La campagne électorale pour l’élection présidentielle en Guinée s’achève officiellement ce jeudi 25 décembre 2025 à 23h59, au terme d’un mois de mobilisation soutenue des neuf candidats en lice. Cette échéance s’inscrit dans le cadre du décret présidentiel publié le 27 novembre par le chef de l’État, le général Mamadi Doumbouya, qui avait fixé l’ouverture de la campagne au 28 novembre.
Pendant quatre semaines, les prétendants à la magistrature suprême ont parcouru le territoire, enchaînant meetings, opérations de porte-à-porte et rencontres de proximité. De Conakry aux régions de l’intérieur, cette intense activité de terrain a visé à capter l’adhésion d’un électorat fortement sollicité, dans un contexte traversé par de profondes attentes politiques et sociales.
Avec la clôture officielle de la campagne, toute forme de propagande est désormais interdite, ouvrant une période de silence électoral avant le scrutin du dimanche 28 décembre. Les électeurs seront alors appelés à départager les candidats et à élire le futur président de la République pour un mandat de sept ans.
Ce scrutin revêt une dimension particulière. Il est appelé à marquer la fin de la transition politique engagée le 5 septembre 2021, à la suite de la prise de pouvoir par le Comité national du rassemblement pour le développement (CNRD). Depuis cette date, les autorités de transition se sont engagées, sous l’observation attentive des acteurs nationaux et des partenaires internationaux, à rétablir l’ordre constitutionnel à travers l’organisation d’élections crédibles.

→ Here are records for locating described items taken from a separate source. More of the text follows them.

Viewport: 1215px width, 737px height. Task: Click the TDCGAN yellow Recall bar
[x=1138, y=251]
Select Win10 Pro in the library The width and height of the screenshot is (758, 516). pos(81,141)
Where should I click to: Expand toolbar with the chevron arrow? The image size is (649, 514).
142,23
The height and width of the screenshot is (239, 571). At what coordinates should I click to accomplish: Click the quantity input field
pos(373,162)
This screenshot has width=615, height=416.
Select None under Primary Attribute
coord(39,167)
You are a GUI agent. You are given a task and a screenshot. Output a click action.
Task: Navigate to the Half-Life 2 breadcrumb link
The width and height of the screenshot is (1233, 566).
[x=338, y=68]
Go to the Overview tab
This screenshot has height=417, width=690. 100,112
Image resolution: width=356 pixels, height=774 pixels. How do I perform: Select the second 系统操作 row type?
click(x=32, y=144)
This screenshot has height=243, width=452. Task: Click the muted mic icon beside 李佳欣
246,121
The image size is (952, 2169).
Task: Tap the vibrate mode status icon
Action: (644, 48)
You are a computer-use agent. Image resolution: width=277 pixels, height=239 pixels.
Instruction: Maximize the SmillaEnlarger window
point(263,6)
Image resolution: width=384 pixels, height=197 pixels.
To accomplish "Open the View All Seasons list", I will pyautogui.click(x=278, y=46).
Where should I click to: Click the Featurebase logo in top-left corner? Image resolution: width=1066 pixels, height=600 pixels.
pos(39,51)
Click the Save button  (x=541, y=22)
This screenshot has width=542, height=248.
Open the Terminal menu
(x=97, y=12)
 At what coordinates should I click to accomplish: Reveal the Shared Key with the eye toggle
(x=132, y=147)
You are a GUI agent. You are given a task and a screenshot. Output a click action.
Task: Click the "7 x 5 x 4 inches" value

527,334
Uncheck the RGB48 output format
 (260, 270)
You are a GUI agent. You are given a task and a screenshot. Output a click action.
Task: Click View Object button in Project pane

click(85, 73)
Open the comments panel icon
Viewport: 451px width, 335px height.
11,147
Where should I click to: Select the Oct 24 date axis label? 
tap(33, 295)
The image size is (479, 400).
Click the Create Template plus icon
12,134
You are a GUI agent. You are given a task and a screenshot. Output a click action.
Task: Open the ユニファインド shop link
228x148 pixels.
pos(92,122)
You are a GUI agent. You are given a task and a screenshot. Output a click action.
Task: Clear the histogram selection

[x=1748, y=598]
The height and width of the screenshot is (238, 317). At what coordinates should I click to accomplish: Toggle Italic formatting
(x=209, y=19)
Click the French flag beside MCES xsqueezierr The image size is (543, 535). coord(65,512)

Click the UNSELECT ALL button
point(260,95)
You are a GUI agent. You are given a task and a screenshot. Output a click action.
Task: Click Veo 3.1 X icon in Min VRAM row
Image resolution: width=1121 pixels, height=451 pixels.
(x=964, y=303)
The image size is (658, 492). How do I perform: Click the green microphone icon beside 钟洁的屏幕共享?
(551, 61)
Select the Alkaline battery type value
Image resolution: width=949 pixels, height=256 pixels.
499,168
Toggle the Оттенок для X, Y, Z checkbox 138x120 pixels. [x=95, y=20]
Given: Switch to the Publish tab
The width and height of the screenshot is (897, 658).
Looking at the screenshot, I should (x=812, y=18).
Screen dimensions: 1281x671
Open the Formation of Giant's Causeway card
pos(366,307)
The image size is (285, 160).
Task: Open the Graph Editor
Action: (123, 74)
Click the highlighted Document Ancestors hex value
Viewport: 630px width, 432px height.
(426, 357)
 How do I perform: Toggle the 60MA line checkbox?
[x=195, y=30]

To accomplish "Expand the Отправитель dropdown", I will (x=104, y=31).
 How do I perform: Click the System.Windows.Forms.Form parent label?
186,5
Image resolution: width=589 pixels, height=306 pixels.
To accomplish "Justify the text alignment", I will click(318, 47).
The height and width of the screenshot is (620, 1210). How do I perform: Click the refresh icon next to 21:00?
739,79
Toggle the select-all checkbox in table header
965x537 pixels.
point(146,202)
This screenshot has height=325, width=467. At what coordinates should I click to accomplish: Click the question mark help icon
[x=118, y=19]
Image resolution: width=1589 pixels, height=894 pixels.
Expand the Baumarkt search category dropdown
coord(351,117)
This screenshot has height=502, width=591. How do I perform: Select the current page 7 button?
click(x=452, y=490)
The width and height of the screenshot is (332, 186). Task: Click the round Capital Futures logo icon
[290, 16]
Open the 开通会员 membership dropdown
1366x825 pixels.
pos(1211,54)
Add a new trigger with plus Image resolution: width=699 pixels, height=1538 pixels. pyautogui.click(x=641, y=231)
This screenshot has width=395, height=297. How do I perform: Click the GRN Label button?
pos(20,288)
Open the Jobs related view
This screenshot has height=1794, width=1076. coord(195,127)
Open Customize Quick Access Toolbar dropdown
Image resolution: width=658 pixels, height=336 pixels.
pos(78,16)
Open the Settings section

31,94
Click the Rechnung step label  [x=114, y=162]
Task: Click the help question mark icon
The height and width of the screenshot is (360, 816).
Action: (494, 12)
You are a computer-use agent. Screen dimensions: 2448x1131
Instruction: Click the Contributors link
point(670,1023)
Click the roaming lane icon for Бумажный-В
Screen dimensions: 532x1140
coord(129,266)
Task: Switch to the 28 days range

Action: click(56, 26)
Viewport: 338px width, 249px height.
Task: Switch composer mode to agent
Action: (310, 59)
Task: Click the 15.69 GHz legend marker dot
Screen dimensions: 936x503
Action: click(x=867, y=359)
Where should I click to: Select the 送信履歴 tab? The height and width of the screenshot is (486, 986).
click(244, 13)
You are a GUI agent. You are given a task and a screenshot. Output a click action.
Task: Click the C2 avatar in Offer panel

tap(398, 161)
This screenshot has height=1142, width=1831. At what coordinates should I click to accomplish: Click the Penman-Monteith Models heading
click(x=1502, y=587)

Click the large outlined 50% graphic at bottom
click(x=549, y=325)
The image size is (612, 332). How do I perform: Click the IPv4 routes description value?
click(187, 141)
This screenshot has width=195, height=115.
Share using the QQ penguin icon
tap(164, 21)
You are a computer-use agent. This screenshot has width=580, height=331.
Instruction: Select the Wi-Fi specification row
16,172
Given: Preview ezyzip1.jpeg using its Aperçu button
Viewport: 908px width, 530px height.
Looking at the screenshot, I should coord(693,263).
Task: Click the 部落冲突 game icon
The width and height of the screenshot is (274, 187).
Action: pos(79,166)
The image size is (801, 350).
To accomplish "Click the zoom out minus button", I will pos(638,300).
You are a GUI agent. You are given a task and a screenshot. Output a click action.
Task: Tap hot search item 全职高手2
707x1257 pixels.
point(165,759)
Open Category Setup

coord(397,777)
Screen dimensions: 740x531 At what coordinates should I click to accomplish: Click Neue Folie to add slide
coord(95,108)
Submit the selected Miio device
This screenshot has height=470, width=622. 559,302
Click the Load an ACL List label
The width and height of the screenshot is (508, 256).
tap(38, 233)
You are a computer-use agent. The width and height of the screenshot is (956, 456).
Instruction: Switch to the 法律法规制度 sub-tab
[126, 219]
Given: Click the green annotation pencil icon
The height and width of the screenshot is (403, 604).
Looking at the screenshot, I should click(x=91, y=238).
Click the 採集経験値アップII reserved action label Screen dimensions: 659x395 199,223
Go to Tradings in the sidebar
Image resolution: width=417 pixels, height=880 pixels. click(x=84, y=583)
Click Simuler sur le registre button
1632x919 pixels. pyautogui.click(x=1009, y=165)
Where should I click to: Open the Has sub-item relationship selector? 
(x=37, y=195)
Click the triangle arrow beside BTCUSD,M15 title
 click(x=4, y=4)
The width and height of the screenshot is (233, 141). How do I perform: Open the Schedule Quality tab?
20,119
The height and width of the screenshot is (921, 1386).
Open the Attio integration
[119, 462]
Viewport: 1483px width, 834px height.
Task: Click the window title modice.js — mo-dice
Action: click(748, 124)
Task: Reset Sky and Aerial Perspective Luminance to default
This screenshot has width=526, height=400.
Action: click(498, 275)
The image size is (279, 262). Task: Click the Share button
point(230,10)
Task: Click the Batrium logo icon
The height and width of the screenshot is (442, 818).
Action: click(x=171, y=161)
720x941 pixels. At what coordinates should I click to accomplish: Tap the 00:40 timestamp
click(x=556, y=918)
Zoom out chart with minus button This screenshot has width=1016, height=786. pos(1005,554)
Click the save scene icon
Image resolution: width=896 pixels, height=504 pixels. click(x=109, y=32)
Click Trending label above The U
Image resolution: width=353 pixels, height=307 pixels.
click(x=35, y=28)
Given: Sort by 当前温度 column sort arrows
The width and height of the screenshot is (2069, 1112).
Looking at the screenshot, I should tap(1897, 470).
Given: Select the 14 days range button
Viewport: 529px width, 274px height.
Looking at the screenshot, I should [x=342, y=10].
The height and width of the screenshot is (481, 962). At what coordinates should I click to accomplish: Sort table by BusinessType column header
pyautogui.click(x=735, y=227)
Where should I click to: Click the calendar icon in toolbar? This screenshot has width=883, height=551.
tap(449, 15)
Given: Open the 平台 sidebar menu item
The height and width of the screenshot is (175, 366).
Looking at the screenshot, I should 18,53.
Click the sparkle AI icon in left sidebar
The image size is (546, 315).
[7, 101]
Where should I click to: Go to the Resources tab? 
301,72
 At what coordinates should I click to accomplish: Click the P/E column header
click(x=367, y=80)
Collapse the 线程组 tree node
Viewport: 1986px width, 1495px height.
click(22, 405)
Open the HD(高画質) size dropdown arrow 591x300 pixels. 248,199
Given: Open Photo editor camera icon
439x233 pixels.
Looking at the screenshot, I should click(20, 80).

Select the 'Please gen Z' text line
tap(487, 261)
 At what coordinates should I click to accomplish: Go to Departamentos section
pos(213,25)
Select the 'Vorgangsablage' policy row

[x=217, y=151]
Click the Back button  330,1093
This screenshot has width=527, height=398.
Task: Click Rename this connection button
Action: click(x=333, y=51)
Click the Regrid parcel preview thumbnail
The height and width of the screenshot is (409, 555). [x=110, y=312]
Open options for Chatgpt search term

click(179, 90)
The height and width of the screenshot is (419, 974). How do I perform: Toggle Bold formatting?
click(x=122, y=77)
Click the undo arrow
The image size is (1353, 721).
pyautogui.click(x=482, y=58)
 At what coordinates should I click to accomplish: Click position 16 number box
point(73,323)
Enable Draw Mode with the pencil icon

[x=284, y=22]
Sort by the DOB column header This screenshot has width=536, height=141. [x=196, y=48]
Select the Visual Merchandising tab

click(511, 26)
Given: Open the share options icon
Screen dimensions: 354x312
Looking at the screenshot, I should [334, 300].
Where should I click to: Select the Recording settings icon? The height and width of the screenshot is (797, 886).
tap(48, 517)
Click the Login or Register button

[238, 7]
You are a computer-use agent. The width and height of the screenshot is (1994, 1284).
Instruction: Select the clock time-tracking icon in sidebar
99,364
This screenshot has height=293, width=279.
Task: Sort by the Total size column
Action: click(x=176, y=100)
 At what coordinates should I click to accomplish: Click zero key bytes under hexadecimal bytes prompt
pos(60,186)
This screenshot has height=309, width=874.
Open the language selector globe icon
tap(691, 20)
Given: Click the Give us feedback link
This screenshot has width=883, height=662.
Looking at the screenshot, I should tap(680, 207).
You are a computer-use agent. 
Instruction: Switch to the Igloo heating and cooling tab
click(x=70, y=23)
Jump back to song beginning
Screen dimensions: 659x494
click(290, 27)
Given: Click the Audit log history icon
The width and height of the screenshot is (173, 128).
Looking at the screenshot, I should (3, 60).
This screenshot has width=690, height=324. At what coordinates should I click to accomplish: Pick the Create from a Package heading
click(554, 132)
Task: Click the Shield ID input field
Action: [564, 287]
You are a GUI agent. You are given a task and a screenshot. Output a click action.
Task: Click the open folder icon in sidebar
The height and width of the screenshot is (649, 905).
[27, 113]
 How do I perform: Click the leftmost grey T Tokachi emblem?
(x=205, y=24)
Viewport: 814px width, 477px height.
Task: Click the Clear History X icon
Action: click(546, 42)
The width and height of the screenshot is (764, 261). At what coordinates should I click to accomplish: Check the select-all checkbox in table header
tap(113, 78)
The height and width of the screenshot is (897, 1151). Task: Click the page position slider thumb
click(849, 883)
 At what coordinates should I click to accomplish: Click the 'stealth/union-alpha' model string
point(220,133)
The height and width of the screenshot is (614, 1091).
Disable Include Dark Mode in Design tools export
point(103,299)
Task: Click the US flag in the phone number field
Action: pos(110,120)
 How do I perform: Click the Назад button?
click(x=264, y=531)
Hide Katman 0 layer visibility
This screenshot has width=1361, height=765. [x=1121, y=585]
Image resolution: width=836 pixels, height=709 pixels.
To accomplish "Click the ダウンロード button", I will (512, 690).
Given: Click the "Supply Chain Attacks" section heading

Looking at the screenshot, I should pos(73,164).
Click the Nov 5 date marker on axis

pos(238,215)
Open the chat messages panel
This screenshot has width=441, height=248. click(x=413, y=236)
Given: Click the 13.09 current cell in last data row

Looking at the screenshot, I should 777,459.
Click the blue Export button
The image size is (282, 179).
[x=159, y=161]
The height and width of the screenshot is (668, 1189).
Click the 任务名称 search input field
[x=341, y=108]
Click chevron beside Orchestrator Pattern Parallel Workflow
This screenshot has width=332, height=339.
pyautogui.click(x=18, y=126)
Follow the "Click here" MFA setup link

Au-delà de la compétition électorale, l’enjeu se situe désormais dans les conditions de déroulement du vote et dans l’acceptation de ses résultats. Le taux de participation, le respect du cadre légal et la gestion de l’après-scrutin seront scrutés avec attention, tant par l’opinion publique guinéenne que par la communauté internationale.
Ils sont neuf candidats à briguer les suffrages pour cette présidentielle aux allures de tournant politique. Plus qu’une simple pluralité d’offres électorales, ce scrutin cristallise un enjeu majeur : clore plus de quatre années de transition et ouvrir une nouvelle séquence institutionnelle. Dans un pays à l’histoire politique marquée par l’instabilité, le vote du 28 décembre apparaît ainsi comme une épreuve de crédibilité démocratique, dont l’issue pèsera durablement sur la stabilité et la gouvernance de la Guinée.